Required work -
A. Write out the part of the speaker cable discussion starting at "It's my understanding" and ending at "anymore. Fascinating book.".
B. Write what comes next in the speaker cable discussion, picking up after its final sentence.

Excessive length could mean a long run. I didn't do any long/short
comparison.

In article , John
wrote:
On Thu, 08 Oct 2009 15:22:33 +0100, Laurence Payne wrote:

On Thu, 08 Oct 2009 11:19:12 +0100, John wrote:

Ahem, this debate seems to have been going on for more years than I
care to remember. To me, the main reason why some cables do sound
different is bad design of output stages themselves. After all,
speakers are very weird loads and if an amp is going to sound
different just due to cables then it does not bode well for how it
will drive real speakers.

I'd say there is some truth in what you say but alas I have never come
across a situation where the substitution with bell wire of much
heavier multi-strand in the speaker leads where I can hear any
difference between the two and I have used some of the crappiest audio
amps.


That's the only time I ever HAVE heard a difference, when competent
cable was substituted with an excessive length of bell wire. The
music got a little quieter. See: www.auym23.dsl.pipex.com/cables.html

Excessive length could mean a long run. I didn't do any long/short
comparison.

Perhas also worth adding that how 'crappy' the amp is may not be the issue
when considering runs so long that the series resistance+inductance becomes
high. What might then matter is the impedance variations with frequency of
the loudspeakers chosen.

Slainte,

Jim

--
Please use the address on the audiomisc page if you wish to email me.
Electronics http://www.st-and.ac.uk/~www_pa/Scot...o/electron.htm
Armstrong Audio http://www.audiomisc.co.uk/Armstrong/armstrong.html
Audio Misc http://www.audiomisc.co.uk/index.html

On Thu, 08 Oct 2009 16:18:42 +0100, Jim Lesurf wrote:

In article , John
wrote:
On Thu, 08 Oct 2009 15:22:33 +0100, Laurence Payne wrote:

On Thu, 08 Oct 2009 11:19:12 +0100, John wrote:

Ahem, this debate seems to have been going on for more years than I
care to remember. To me, the main reason why some cables do sound
different is bad design of output stages themselves. After all,
speakers are very weird loads and if an amp is going to sound
different just due to cables then it does not bode well for how it
will drive real speakers.

I'd say there is some truth in what you say but alas I have never come
across a situation where the substitution with bell wire of much
heavier multi-strand in the speaker leads where I can hear any
difference between the two and I have used some of the crappiest audio
amps.


That's the only time I ever HAVE heard a difference, when competent
cable was substituted with an excessive length of bell wire. The
music got a little quieter. See: www.auym23.dsl.pipex.com/cables.html

Excessive length could mean a long run. I didn't do any long/short
comparison.

Perhas also worth adding that how 'crappy' the amp is may not be the issue
when considering runs so long that the series resistance+inductance
becomes high. What might then matter is the impedance variations with
frequency of the loudspeakers chosen.

It's my understanding - please tell me if I'm wrong - that the cab type
and size can affect the frequency/impedance response too. It's many years
since I built any cabs. The last ones were some transmission line designs
(kapellmeister) by Vivian Capel - details in some Babani publication I
don't have anymore. Fascinating book.

Collected data entries -
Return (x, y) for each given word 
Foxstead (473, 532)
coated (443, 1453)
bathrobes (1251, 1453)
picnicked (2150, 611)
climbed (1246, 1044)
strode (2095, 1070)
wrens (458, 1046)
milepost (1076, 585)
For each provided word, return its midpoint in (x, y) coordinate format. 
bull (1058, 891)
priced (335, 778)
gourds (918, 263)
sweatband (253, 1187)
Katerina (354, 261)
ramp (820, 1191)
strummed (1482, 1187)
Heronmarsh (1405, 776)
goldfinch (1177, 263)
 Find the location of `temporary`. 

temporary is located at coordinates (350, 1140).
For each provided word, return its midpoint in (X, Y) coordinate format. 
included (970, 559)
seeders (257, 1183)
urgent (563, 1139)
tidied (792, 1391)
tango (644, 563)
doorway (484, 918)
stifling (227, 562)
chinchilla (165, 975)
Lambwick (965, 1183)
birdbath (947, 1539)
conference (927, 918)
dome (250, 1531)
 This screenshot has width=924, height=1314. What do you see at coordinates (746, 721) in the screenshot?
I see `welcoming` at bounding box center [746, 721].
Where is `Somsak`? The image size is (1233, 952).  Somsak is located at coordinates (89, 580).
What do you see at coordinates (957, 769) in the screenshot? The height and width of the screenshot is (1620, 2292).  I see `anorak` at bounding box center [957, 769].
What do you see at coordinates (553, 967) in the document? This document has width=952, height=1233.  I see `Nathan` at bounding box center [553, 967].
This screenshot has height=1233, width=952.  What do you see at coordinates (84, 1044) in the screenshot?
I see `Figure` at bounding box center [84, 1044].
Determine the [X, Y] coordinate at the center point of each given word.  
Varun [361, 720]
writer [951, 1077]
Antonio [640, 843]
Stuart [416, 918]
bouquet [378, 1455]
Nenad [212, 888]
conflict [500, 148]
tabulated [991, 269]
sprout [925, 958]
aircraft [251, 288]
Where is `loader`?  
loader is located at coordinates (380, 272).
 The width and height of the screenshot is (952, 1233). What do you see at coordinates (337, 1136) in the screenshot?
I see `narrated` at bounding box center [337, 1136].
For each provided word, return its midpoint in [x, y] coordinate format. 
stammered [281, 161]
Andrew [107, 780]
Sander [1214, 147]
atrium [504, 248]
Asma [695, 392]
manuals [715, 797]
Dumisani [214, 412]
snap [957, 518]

Results by task -
A.
It's my understanding - please tell me if I'm wrong - that the cab type
and size can affect the frequency/impedance response too. It's many years
since I built any cabs. The last ones were some transmission line designs
(kapellmeister) by Vivian Capel - details in some Babani publication I
don't have anymore. Fascinating book.

B.
Slainte,

Jim

On Thu, 08 Oct 2009 15:33:16 +0100, Jim Lesurf wrote:

snip

Yes, you can design and build amplifiers that are unconditionally stable
and whose audio performance isn't noticably affected by ultrasonic/RF
loading.

And, yes, there are real amplifiers for which the above simply isn't true.
They can and do oscillate, and this can and does affect performance with
audio signals. They can also exhibit behaviours like distortion levels
that vary with RF loading. No need for you to deliberately inject RF for
this to occur. This is a matter of having observed the measured results.


If you wish to avoid the 'madness' then you have two choices...

1) never buy or use any audio amplifiers.

No, it is possible to use an audio amplifier which will not appreciably
boost rf signals.

Yes, it is indeed possible. But the universe does not guarantee that every
design you might use *will* accord with this possibility.

It is possible to take home a box of 6 brown eggs. But that does not
guarantee that *all* boxes of eggs only contain brown ones *when the box
does not tell you they are all brown*. Indeed, even some which claim to
contain brown eggs may not be correctly labelled. The snag here is that
many audio amplifiers don't tell you if they meet the criterion of being
uncoditionally stable or not.


or

2) only buy ones where the maker/sellers/reviewers have told you the
unit is unconditionally stable and that behaviour is unaffected by RF
loading.

I noticed in the 70's how the fashion for extended frequency response in
audio amplifiers was creeping up and up to 200kHz and more and am not
surprised that the uneducated now think higher is better and who now may
be wowed by amps with a high gain response up to 30 mHz or more. It's a
foolish and pointless pursuit.

I am afraid you are confusing having extended gain response of the overall
design with the design being able to oscillate due to poor design and
loading.

I am aware of things like parasitic oscillations which depending on the
circuit could take place in the leg of a transistor before any low pass
filtering in a later stage for example.

The two things are not the same. Indeed, tailoring the intended
frequency response - if done poorly - can *increase* the chance of
instability problems. Or just move the frequency of oscillation.

So having a presented audio response that rolls away from about 20 kHz
does not guarantee the amplifier can't misbehave at much higher
frequencies into some loads. The presented response into the rated load
does not tell you about this, I'm afraid.

Yes, I can see that.

[snip]

Yes but I suspect you are talking about exceedingly poorly designed
circuits.

Yes, I am. The snag is that they do exist, and have been sold to the
public. I have seen them in the past, and the responses I have had to my
measurements do strengthen my concern that we can't be sure that all
modern designs are immune to the same basic physics involved.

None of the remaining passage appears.